Bugün ise durum çok farklı. Şartlar o derece zorlaştı ki, küçük girişimcilerin çok fazla tercih şansı kalmadı. Ya vergilerini ödüyorlar ve batma riskini göze alıyorlar. Ya da ayakta kalmak için vergi kaçırmaya devam ediyorlar."
. Vergi kaçakçılığı ekonomik bir gereklilik
"Vergi kaçakçılığı ekonomik bir gereklilik oldu. Tabii ki herkes için aynı durum söz konusu değil. Finans Bakanlığı birkaç haftadır ülkedeki en büyük 15 bin vergi kaçakçısının listesini tutuyor. Yunan medyasına göre, bu 15 bin vergi kaçakçısının devlete 37 milyar euro borcu var. Fakat bu isimler açıklanmıyor. Neden? Çünkü bu 15 bin isim arasında ülkenin ekonomik ve siyasi elitine ait isimler de var.
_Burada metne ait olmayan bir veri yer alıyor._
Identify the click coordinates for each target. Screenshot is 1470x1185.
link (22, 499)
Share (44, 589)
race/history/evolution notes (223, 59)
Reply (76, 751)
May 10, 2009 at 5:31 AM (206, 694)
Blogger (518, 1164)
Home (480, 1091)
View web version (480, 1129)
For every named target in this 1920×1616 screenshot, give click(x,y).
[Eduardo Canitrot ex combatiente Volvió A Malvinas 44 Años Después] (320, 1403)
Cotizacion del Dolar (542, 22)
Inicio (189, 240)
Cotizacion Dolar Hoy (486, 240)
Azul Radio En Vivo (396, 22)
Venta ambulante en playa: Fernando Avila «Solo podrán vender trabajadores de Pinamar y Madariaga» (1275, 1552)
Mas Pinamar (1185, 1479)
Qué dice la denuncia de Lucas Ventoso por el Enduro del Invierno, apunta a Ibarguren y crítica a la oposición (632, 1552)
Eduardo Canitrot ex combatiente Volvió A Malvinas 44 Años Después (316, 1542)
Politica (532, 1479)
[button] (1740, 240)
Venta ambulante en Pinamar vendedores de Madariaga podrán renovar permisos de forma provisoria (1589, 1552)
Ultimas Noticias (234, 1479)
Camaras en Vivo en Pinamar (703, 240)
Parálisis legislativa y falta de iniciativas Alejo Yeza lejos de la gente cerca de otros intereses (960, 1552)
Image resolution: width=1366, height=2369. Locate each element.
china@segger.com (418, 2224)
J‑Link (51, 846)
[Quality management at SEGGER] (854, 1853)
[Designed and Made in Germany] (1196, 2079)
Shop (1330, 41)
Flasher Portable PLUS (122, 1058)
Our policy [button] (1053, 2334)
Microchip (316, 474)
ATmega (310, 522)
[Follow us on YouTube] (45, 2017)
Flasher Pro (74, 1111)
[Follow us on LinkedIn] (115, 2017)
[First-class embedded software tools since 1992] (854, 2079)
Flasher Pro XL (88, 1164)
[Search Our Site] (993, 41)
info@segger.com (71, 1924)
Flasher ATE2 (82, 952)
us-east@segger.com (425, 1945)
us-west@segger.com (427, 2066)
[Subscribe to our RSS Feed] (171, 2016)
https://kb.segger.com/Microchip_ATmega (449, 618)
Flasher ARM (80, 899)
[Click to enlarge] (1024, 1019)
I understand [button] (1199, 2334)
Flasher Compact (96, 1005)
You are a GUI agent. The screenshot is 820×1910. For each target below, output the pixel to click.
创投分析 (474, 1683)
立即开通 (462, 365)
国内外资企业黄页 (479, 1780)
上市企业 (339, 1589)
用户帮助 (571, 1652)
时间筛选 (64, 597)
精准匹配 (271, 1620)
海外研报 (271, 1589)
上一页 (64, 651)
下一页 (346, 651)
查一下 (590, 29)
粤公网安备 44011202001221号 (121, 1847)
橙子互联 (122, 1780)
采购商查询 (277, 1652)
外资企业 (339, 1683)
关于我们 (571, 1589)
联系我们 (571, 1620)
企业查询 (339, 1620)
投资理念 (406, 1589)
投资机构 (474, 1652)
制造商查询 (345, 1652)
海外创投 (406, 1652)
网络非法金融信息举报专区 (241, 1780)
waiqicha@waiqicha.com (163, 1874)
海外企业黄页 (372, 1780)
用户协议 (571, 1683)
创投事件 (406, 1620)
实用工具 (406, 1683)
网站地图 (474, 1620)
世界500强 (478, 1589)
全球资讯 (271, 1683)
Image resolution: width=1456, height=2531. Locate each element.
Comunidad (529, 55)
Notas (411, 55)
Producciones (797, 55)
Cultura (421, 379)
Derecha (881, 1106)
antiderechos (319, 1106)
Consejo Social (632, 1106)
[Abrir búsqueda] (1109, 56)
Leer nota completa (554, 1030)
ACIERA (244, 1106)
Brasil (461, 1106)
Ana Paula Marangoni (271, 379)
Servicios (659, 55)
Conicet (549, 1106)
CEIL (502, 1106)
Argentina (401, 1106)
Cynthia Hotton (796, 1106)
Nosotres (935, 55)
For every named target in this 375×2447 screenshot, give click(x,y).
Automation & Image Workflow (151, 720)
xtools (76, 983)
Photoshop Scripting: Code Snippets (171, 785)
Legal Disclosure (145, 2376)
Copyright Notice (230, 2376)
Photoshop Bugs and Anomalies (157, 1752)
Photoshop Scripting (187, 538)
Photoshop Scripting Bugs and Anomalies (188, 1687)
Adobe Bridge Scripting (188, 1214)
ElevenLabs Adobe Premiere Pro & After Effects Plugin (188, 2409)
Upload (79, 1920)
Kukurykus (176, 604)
Bu da, siyasetin büyük bir bölümünü kirleten yolsuzluğun, yandaşlığın hala devam ettiğinin bir göstergesi."
. Faturayı ödemesi gereken, krizin asıl sorumluları
"Yunanistan, gerekli yapısal reformları yapmamakla eleştiriliyor. Oysa Yunanistan bu reformları yapmaya başladı. Vergi reformu, emeklilik reformu, istihdam piyasası reformu, eğitim sistemi reformu, üniversite reformu, sağlık reformu, kamu sektörü reformunu sayabiliriz. Son 18 aydır, yasa tasarısı bombardımanına tutulmuş durumdayız. Sorun bunların büyük bir bölümünün neoliberal bir yaklaşımla yapılması ve toplumun yüzde 70'ini memnun etmemesi. Yunan halkının talebi, krizin asıl sorumlularının, yani ekonomik ve siyasi elitlerin, faturayı ödemeleri. Oysa bugün yaşanan durum böyle değil."